Records drawn from a dataset:
┄┄┄┄┄┄┄┄┄┄┄┄┄┄┄┄┄┄┄┄

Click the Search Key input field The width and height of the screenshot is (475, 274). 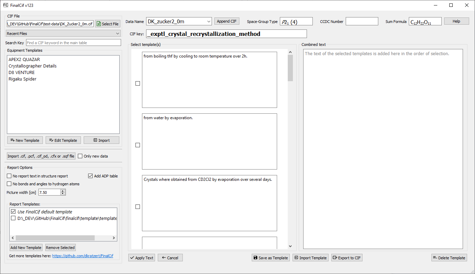coord(73,43)
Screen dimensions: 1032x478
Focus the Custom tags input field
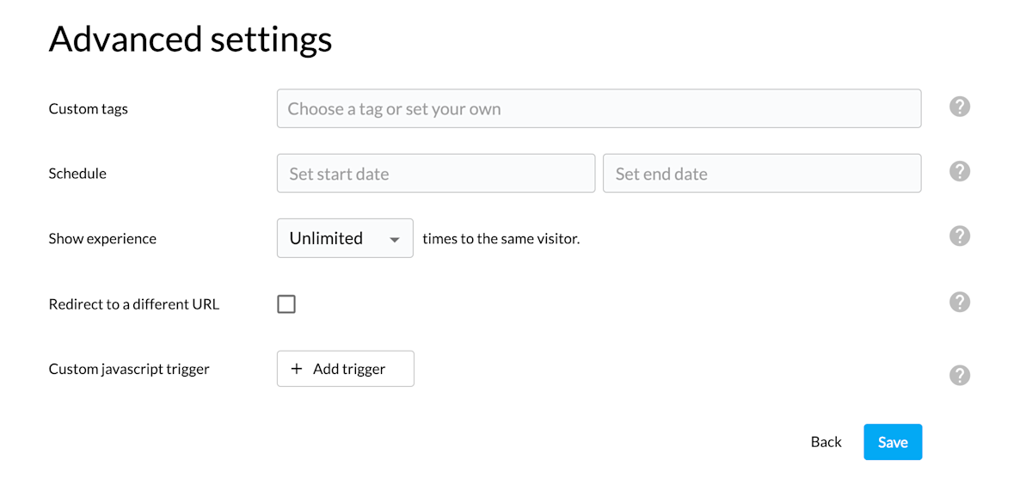(x=599, y=109)
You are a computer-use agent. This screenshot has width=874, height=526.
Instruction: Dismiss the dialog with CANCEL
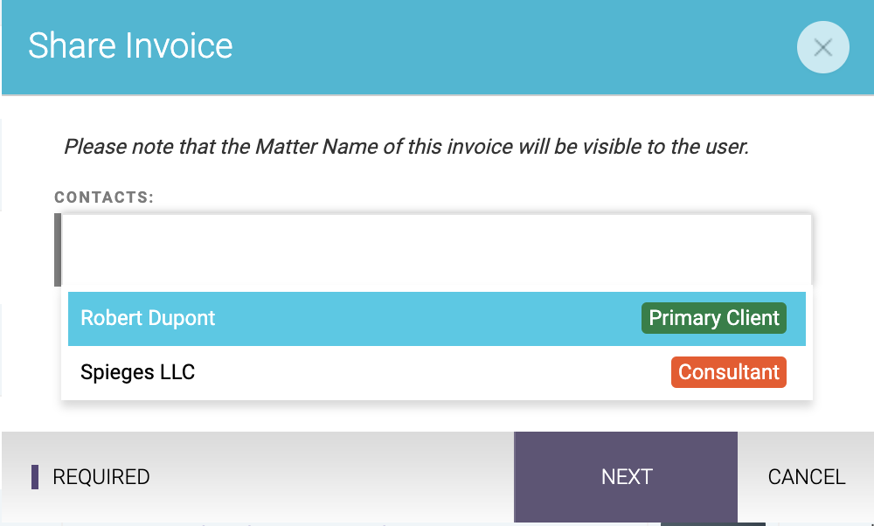coord(806,477)
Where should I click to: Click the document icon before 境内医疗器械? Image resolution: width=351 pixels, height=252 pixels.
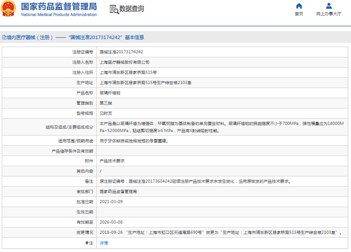click(x=4, y=38)
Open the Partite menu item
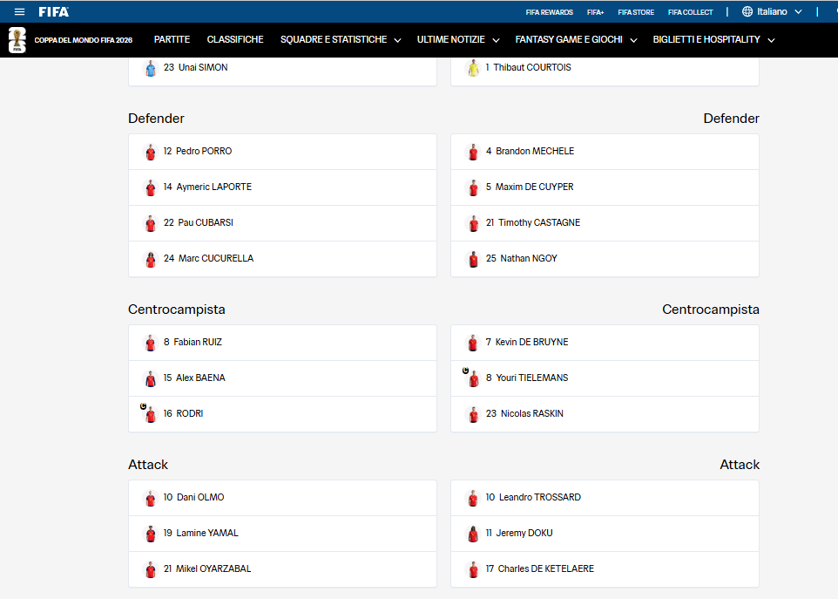This screenshot has height=599, width=838. point(172,39)
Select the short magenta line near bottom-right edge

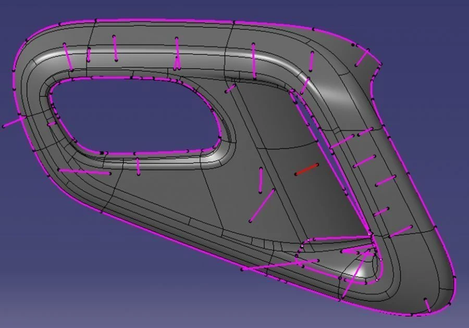pos(427,305)
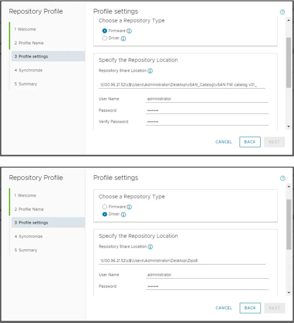Click the already selected Firmware radio button

(x=105, y=31)
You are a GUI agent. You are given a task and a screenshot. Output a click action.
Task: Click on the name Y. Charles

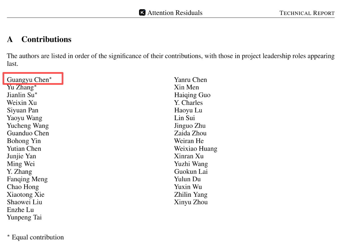coord(188,103)
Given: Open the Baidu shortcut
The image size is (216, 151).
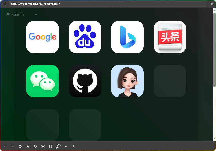Looking at the screenshot, I should [x=85, y=37].
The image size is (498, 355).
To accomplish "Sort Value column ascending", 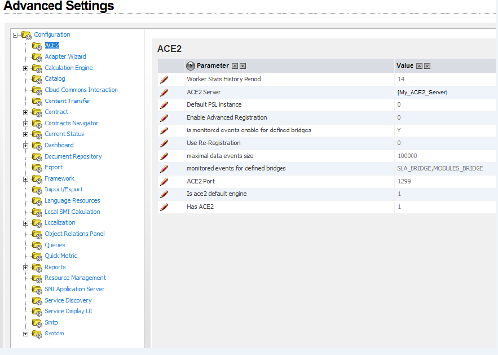I will coord(420,66).
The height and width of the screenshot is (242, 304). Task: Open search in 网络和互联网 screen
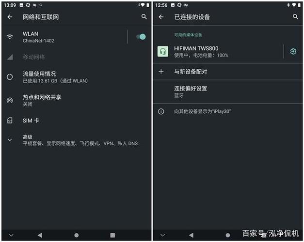[x=144, y=16]
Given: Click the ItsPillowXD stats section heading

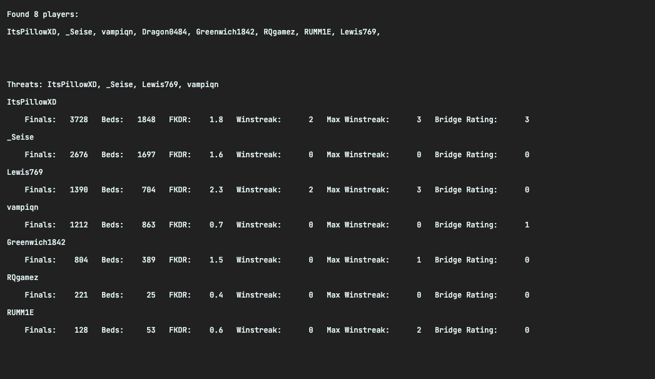Looking at the screenshot, I should [x=31, y=101].
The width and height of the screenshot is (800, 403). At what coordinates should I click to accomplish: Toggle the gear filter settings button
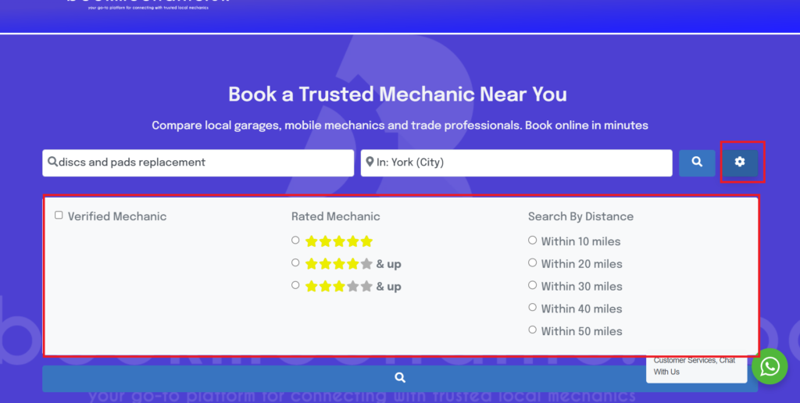tap(740, 162)
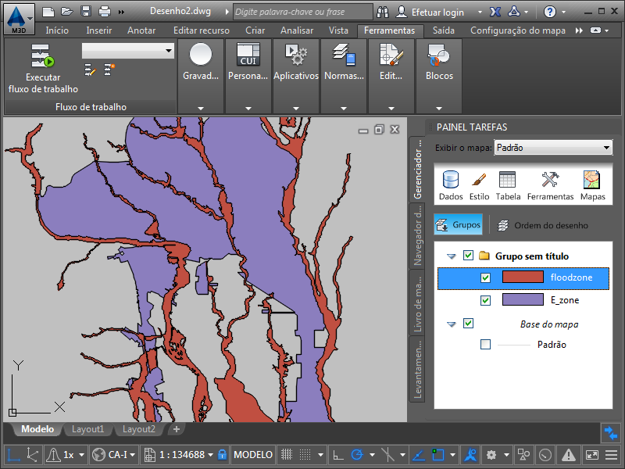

┄┄┄┄┄┄┄┄┄┄┄┄┄┄┄┄┄┄┄┄

Aim of the exercise:
The required output is the lines from the one containing "The height and" through the end of the records above, reproduced exactly, with no pictures.

Exercise result:
The height and width of the screenshot is (242, 304). Task: Open search in 网络和互联网 screen
[x=144, y=16]
Given: Click the ItsPillowXD stats section heading

Looking at the screenshot, I should [x=31, y=101].
The width and height of the screenshot is (800, 403). At what coordinates should I click to accomplish: Toggle the gear filter settings button
tap(740, 162)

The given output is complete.